*** Opening of Task inputs ***

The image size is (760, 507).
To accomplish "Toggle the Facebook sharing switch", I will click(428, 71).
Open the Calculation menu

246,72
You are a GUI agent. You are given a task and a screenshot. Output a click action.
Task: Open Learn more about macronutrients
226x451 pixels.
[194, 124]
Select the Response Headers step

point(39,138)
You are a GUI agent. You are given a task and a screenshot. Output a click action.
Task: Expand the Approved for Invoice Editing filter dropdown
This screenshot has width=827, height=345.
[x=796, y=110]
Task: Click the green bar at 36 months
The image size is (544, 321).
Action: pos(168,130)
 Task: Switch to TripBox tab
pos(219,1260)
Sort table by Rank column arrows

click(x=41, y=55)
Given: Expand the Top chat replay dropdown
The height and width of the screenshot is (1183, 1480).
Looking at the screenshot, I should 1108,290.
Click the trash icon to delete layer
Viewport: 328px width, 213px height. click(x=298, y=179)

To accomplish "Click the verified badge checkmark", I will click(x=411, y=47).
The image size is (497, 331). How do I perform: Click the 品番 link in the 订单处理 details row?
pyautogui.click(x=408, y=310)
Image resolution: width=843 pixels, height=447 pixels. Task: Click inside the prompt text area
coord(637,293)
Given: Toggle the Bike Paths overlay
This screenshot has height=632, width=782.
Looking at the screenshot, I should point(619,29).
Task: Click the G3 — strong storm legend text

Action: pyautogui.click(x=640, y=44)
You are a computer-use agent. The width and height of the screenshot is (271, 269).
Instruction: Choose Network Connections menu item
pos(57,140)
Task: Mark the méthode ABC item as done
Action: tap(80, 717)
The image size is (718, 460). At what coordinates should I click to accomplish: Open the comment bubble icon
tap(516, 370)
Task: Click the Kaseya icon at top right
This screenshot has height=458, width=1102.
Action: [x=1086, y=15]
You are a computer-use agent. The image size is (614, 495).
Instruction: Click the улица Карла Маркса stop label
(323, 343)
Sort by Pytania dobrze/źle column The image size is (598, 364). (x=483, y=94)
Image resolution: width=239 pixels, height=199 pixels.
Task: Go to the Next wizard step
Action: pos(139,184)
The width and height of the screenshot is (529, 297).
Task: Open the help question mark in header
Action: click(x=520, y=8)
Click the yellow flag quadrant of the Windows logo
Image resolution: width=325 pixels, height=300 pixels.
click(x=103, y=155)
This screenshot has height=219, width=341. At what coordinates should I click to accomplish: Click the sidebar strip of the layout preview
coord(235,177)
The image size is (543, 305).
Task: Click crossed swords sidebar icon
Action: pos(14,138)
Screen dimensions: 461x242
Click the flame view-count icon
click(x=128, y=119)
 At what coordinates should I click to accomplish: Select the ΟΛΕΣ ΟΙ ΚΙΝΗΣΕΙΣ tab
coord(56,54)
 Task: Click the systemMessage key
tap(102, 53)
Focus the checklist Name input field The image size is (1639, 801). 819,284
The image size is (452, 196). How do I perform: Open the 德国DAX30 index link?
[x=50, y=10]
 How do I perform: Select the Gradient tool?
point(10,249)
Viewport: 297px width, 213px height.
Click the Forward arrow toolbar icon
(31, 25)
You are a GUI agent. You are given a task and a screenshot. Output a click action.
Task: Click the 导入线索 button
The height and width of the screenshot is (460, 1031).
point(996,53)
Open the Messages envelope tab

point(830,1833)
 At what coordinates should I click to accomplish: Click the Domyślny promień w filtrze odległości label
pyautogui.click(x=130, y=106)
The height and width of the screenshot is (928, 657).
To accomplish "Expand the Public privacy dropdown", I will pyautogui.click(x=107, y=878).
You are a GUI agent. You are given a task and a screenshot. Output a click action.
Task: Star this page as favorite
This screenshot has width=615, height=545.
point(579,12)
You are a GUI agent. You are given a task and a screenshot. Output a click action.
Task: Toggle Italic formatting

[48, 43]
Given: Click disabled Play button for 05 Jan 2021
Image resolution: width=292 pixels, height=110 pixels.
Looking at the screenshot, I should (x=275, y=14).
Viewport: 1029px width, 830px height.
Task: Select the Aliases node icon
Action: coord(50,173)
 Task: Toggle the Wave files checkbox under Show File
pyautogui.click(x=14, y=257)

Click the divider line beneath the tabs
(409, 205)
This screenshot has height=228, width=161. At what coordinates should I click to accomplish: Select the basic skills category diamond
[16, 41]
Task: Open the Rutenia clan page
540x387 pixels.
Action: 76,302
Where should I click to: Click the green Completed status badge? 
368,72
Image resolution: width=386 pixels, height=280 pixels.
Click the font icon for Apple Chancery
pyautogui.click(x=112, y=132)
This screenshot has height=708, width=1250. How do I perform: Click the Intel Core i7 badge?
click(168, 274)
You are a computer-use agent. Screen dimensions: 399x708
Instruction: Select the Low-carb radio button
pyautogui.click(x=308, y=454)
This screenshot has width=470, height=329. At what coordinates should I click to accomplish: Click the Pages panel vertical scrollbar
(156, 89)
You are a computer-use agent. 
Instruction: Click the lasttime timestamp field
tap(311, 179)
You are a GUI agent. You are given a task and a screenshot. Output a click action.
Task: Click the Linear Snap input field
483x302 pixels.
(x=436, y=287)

*** Close of Task inputs ***

__Assigned task__:
Set the listing above down once more in full, exactly as it is.

__Solution__:
The image size is (760, 507).
To accomplish "Toggle the Facebook sharing switch", I will click(428, 71).
Open the Calculation menu

246,72
You are a GUI agent. You are given a task and a screenshot. Output a click action.
Task: Open Learn more about macronutrients
226x451 pixels.
[194, 124]
Select the Response Headers step

point(39,138)
You are a GUI agent. You are given a task and a screenshot. Output a click action.
Task: Expand the Approved for Invoice Editing filter dropdown
This screenshot has width=827, height=345.
[x=796, y=110]
Task: Click the green bar at 36 months
The image size is (544, 321).
Action: pos(168,130)
 Task: Switch to TripBox tab
pos(219,1260)
Sort table by Rank column arrows

click(x=41, y=55)
Given: Expand the Top chat replay dropdown
The height and width of the screenshot is (1183, 1480).
Looking at the screenshot, I should 1108,290.
Click the trash icon to delete layer
Viewport: 328px width, 213px height. click(x=298, y=179)

To accomplish "Click the verified badge checkmark", I will click(x=411, y=47).
The image size is (497, 331). How do I perform: Click the 品番 link in the 订单处理 details row?
pyautogui.click(x=408, y=310)
Image resolution: width=843 pixels, height=447 pixels. Task: Click inside the prompt text area
coord(637,293)
Given: Toggle the Bike Paths overlay
This screenshot has height=632, width=782.
Looking at the screenshot, I should point(619,29).
Task: Click the G3 — strong storm legend text

Action: pyautogui.click(x=640, y=44)
You are a computer-use agent. The width and height of the screenshot is (271, 269).
Instruction: Choose Network Connections menu item
pos(57,140)
Task: Mark the méthode ABC item as done
Action: tap(80, 717)
The image size is (718, 460). At what coordinates should I click to accomplish: Open the comment bubble icon
tap(516, 370)
Task: Click the Kaseya icon at top right
This screenshot has height=458, width=1102.
Action: [x=1086, y=15]
You are a computer-use agent. The image size is (614, 495).
Instruction: Click the улица Карла Маркса stop label
(323, 343)
Sort by Pytania dobrze/źle column The image size is (598, 364). (x=483, y=94)
Image resolution: width=239 pixels, height=199 pixels.
Task: Go to the Next wizard step
Action: pos(139,184)
The width and height of the screenshot is (529, 297).
Task: Open the help question mark in header
Action: click(x=520, y=8)
Click the yellow flag quadrant of the Windows logo
Image resolution: width=325 pixels, height=300 pixels.
click(x=103, y=155)
This screenshot has height=219, width=341. At what coordinates should I click to accomplish: Click the sidebar strip of the layout preview
coord(235,177)
The image size is (543, 305).
Task: Click crossed swords sidebar icon
Action: pos(14,138)
Screen dimensions: 461x242
Click the flame view-count icon
click(x=128, y=119)
 At what coordinates should I click to accomplish: Select the ΟΛΕΣ ΟΙ ΚΙΝΗΣΕΙΣ tab
coord(56,54)
 Task: Click the systemMessage key
tap(102, 53)
Focus the checklist Name input field The image size is (1639, 801). 819,284
The image size is (452, 196). How do I perform: Open the 德国DAX30 index link?
[x=50, y=10]
 How do I perform: Select the Gradient tool?
point(10,249)
Viewport: 297px width, 213px height.
Click the Forward arrow toolbar icon
(31, 25)
You are a GUI agent. You are given a task and a screenshot. Output a click action.
Task: Click the 导入线索 button
The height and width of the screenshot is (460, 1031).
point(996,53)
Open the Messages envelope tab

point(830,1833)
 At what coordinates should I click to accomplish: Click the Domyślny promień w filtrze odległości label
pyautogui.click(x=130, y=106)
The height and width of the screenshot is (928, 657).
To accomplish "Expand the Public privacy dropdown", I will pyautogui.click(x=107, y=878).
You are a GUI agent. You are given a task and a screenshot. Output a click action.
Task: Star this page as favorite
This screenshot has width=615, height=545.
point(579,12)
You are a GUI agent. You are given a task and a screenshot. Output a click action.
Task: Toggle Italic formatting

[48, 43]
Given: Click disabled Play button for 05 Jan 2021
Image resolution: width=292 pixels, height=110 pixels.
Looking at the screenshot, I should (x=275, y=14).
Viewport: 1029px width, 830px height.
Task: Select the Aliases node icon
Action: coord(50,173)
 Task: Toggle the Wave files checkbox under Show File
pyautogui.click(x=14, y=257)

Click the divider line beneath the tabs
(409, 205)
This screenshot has height=228, width=161. At what coordinates should I click to accomplish: Select the basic skills category diamond
[16, 41]
Task: Open the Rutenia clan page
540x387 pixels.
Action: 76,302
Where should I click to: Click the green Completed status badge? 
368,72
Image resolution: width=386 pixels, height=280 pixels.
Click the font icon for Apple Chancery
pyautogui.click(x=112, y=132)
This screenshot has height=708, width=1250. How do I perform: Click the Intel Core i7 badge?
click(168, 274)
You are a computer-use agent. Screen dimensions: 399x708
Instruction: Select the Low-carb radio button
pyautogui.click(x=308, y=454)
This screenshot has width=470, height=329. At what coordinates should I click to accomplish: Click the Pages panel vertical scrollbar
(156, 89)
You are a computer-use agent. 
Instruction: Click the lasttime timestamp field
tap(311, 179)
You are a GUI agent. You are given a task and a screenshot. Output a click action.
Task: Click the Linear Snap input field
483x302 pixels.
(x=436, y=287)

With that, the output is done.